» **EXCERPTED PASSAGE**
-- Opening Marker --

# Name Help PLEASE!



## Mckellar (Apr 18, 2012)

Hello, 

I need a name for a 4yo bay canadian wb gelding. The name must start with an R and have "twist" in it. I am horrible with names, and if you can be creative, this will be a show horse so fancy sounding name or simple. Theres a contest with my hunt club and I'm trying my hardest to think of a name but I'm coming up with nothing. The prize is a dinner for 2 at the club and I would love to get it to give to my parents but I am horrible with names. Any help i would be great and I will let you know if a name is picked who would win!


----------



## Horses4Healing (Feb 3, 2012)

Remember The Twist
Renegade Twist
Ruling With A Twist
Raging Twister (not sure if the er at the end counts)
Rebel Twist

hmmm...might come up with more later. But that should be good to start.


----------



## ThirteenAcres (Apr 27, 2012)

Righteous Twist

Ready to Twist

Rule Out the Twist

R Rated Twist

Renowned Twist

Ready Twist Go

Right on Twisting (not sure if you can add to Twist either?)


----------



## DressageDreamer (Feb 29, 2012)

Redvine Twist Licorice
Redvine Twist
Redvine Strawberry Twist


----------



## SomthingofaWhim (Apr 27, 2012)

Ready Set Twist
Rainbow's Twist(er)
Revenge in the Twist
Rapid Twist
Royal Twist(er)
Red White and Twist


----------



## BarrelBunny (Jan 15, 2012)

All of mine were taken!! :wink: lol

Rampaging Twister
Ruling With A Twist
Rolling Twister
Rapidly Twisting
Running With A Twist
Ruling Twist
Rolling With A Twist
Randomly Twisted (ing, s) -Random Twist (er)
Really Twisted (LOL)


----------



## brighteyes08 (Jan 20, 2010)

Real Time Twist


----------



## tinyliny (Oct 31, 2009)

R U Twisted? (with the cap. letter R and the cap letter U, but the autocorrect here won't let me do it that way.)


----------



## kuecktr (May 11, 2012)

Twist N Ready, Red Hot Twister, Routy N Twisted


----------



## ThirteenAcres (Apr 27, 2012)

Any news on the name picking? =D
_Posted via Mobile Device_


----------



## skyhorse1999 (Dec 29, 2011)

race you to Twist


----------



## Spirit Lifter (Apr 23, 2012)

Rebel's Twist on Life


----------



## SomthingofaWhim (Apr 27, 2012)

Raffle off the Twist
Run Twist and Leap
River of Twist(s)
Running on Twist


----------



## Mckellar (Apr 18, 2012)

I have sent some in and waiting on a reply if any of yours have made it. I really don't think too many other people sent in names but I really hope on of yours does. I am so bad with names... the names in my horses lives I have come up with is "andy" lol and a show name for a horse george : " Georgio Our Money " (Armani , get it lol )


----------

-- Closing Marker --

» **STORED DATA**

-- Opening Marker --

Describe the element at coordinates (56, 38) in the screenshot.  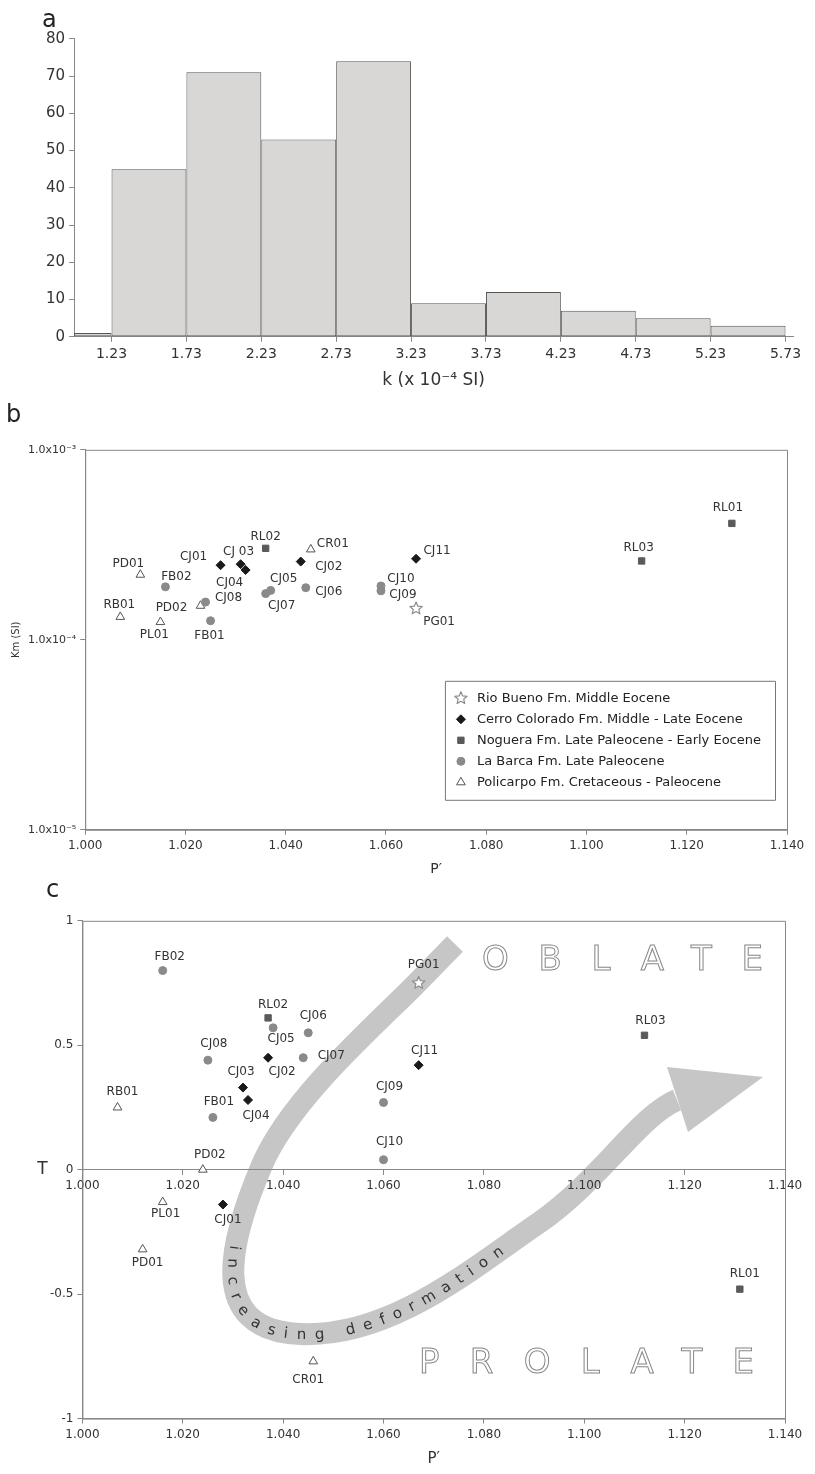
I see `y-tick-label: 80` at that location.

-- Closing Marker --

» **REQUIRED TASKS**
- 1) In the horse-name thread, what prize does the hunt club contest offer?
- 2) Write out the horse-name thread starting with "Rampaging Twister" and going on through "-Random Twist (er)", switching "Rolling" to "Rambling".
- 3) Translate this sentence from the horse-name thread into French: "The name must start with an R and have 'twist' in it."
Rely only on the horse-name thread for what follows.

» **RESULTS BY TASK**
- 1) A dinner for two at the club.

- 2)
Rampaging Twister
Ruling With A Twist
Rambling Twister
Rapidly Twisting
Running With A Twist
Ruling Twist
Rambling With A Twist
Randomly Twisted (ing, s) -Random Twist (er)

- 3) Le nom doit commencer par un R et contenir « twist ».